O troco veio no estilo da “imprensa marrom”, grosseira agressão pessoal, incompatível com os padrões de um veículo da grande imprensa. Na edição nº 1.580, na seção “Contexto”, por ordem pessoal do Diretor de Redação, incluiu-se o programa “Observatório da Imprensa” entre os mais vulgares da TV brasileira. O responsável pelo programa, este observador, foi agraciado com uma foto e a seguinte legenda: “Considerações pedestres e ressentidas sobre jornalismo. Por Alberto Dines“. O famoso Ratinho não foi incluído na desapaixonada seleção, certamente porque seus padrões são perfeitamente aceitáveis para o diretor de Veja.

Acrescente-se que o semanário já não tem crítico de TV: há alguns meses foi demitido sumariamente porque, segundo achou o seu diretor, não a havia defendido suficientemente no programa N de Notícia (Globo News) quando lá se focalizou um dos seus deslizes.

Além de um novo crítico de TV, Veja está precisando também do divã de analista para purgar seus maus instintos. E de um consultor de língua portuguesa: o adjetivo “pedestre”, segundo nossos melhores dicionaristas, significa humildade e modéstia.

Por razões compreensíveis, este observador não pode relacionar os autores das manifestações de solidariedade recebidas da Editora Abril. Mas pode fornecer estatísticas: quatro de diretores da empresa, três de diretores de redações e cinco de editores de diversas publicações da mesma editora.
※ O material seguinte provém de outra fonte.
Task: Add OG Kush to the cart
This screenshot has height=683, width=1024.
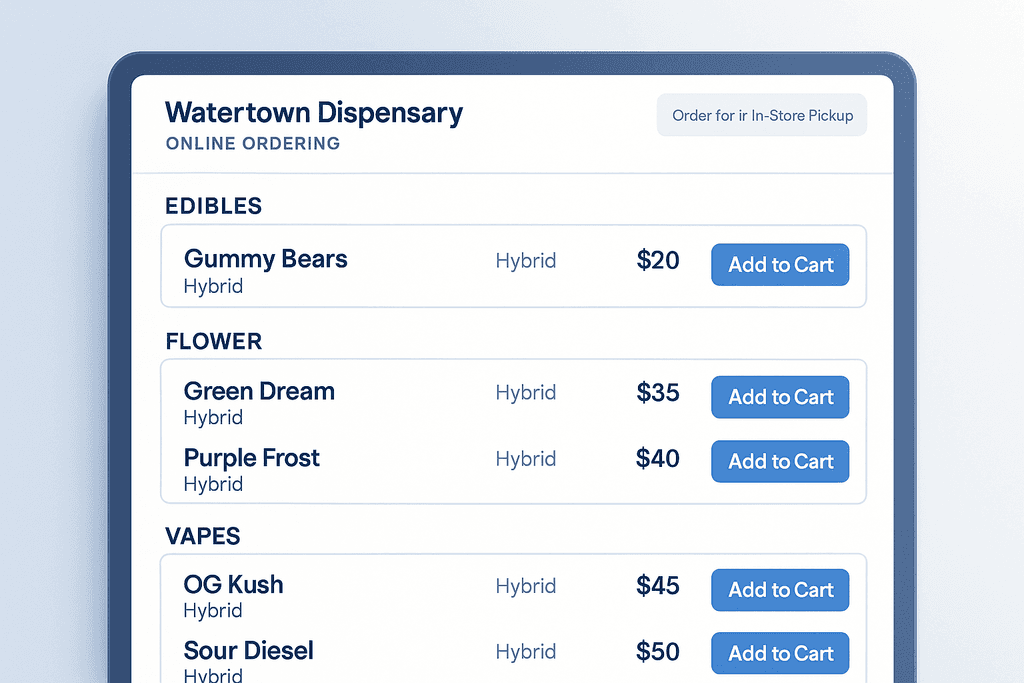Action: (780, 590)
NO JORNALISMO ANGLO-SAXÃO, a redação dos necrológios é entregue aos mais experimentados redatores, verdadeiros biógrafos de plantão. O Economist fecha cada edição, antes do último bloco de anúncios, com um esmerado perfil de alguém recentemente falecido em qualquer lugar do mundo.

O Globo e JB têm obituários diários mas não consegue formar obituaristas. Quando desaparece alguma figura célebre o assunto vai para a respectiva editoria e segue os critérios do editor.

Duas mortes recentes mostram como estamos distantes dos padrões ingleses:

1) Mesmo o Jornal Nacional e O Globo noticiaram a morte do ex-senador capixaba, João Calmon, herdeiro de Assis Chateaubriand no comando dos Diários Associados. Nem estes nem os demais veículos contaram uma de suas mais importantes cruzadas (a outra foi sobre educação): a campanha contra a presença do grupo Time-Life na fundação da Rede Globo. Claro que não foi uma campanha ideológica – Chatô esteve sempre na vanguarda dos que pretendiam atrair capitais estrangeiros mas uma luta para salvar o que restara do outrora poderoso império Associado. Esquecer este detalhe é desconhecer a importância da discussão sobre a atual crise financeira que se abate sobre os mais importantes grupos jornalísticos nacionais.

2) Todos os jornais esmeraram-se no obituário do historiador e crítico de idéias, marxista, Nelson Werneck Sodré, autor, entre outros, do clássico A História da Imprensa no Brasil. O JB saiu-se melhor. O Estadão, preso a um incompreensível ranço ideológico, num pé de página, deu apenas a notícia do enterro com um brevíssimo perfil.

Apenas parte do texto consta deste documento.